2. Improvements in sleep and appetite can help alleviate fatigue and other symptoms.
3. Realistic timeline of 4 weeks allows for gradual changes and adjustments.
4. It focuses on tangible actions the client can take to improve their well-being.
Incorrect Choices:
A: Changing personality traits is a complex and long-term process, unlikely to occur within a week.
B: Completely eliminating anxiety within 2 weeks is unrealistic and may not address the underlying causes.
C: Immediate reduction of work hours may not be feasible or necessary for addressing the client's crisis.
Which therapeutic communication technique is being used in this nurseclient interaction? Client: When I get angry, I get into a fistfight with my wife or I take it out on the kids. Nurse: I notice that you are smiling as you talk about this physical violence.
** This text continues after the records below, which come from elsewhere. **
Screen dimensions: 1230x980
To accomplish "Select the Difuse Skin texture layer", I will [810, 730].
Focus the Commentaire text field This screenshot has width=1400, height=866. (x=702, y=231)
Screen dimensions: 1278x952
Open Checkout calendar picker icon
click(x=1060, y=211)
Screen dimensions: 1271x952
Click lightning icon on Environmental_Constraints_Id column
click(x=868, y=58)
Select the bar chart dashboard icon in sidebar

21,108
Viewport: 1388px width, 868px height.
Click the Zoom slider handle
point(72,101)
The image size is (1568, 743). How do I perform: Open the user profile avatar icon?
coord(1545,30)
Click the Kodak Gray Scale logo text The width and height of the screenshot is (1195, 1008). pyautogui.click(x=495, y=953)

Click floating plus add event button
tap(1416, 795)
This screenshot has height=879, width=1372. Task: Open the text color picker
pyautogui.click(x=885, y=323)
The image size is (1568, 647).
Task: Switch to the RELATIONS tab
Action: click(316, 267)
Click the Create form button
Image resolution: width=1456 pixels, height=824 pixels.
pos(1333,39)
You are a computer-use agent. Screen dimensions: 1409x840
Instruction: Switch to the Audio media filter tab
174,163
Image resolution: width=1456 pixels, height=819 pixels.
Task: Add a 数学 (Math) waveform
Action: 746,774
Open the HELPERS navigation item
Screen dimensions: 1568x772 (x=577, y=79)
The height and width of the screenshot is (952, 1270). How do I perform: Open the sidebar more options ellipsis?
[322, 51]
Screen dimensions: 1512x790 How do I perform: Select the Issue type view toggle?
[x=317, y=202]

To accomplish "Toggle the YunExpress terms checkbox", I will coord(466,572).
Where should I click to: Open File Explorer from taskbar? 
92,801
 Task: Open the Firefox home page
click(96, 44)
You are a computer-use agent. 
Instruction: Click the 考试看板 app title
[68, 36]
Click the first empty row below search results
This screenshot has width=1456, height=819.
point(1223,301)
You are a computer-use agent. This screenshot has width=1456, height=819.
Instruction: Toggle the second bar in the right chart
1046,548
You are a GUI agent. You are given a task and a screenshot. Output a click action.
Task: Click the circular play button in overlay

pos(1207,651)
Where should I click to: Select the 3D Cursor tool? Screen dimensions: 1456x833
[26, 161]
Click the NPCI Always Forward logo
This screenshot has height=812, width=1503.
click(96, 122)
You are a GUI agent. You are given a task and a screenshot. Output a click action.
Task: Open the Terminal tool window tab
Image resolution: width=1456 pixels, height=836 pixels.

- A. Encouraging comparison
- B. Exploring
- C. Formulating a plan of action
- D. Making observations
Correct Answer: D
Rationale: The correct answer is D, Making observations. The nurse is objectively stating what they notice, which is the client smiling while discussing physical violence. This technique helps bring awareness to the client's behavior without judgment. Encouraging comparison (A) involves asking the client to compare similarities and differences, which is not present in this interaction. Exploring (B) involves delving deeper into the client's thoughts and feelings, which is not demonstrated here. Formulating a plan of action (C) involves working with the client to create a plan for addressing issues, which is not the focus of the nurse's statement.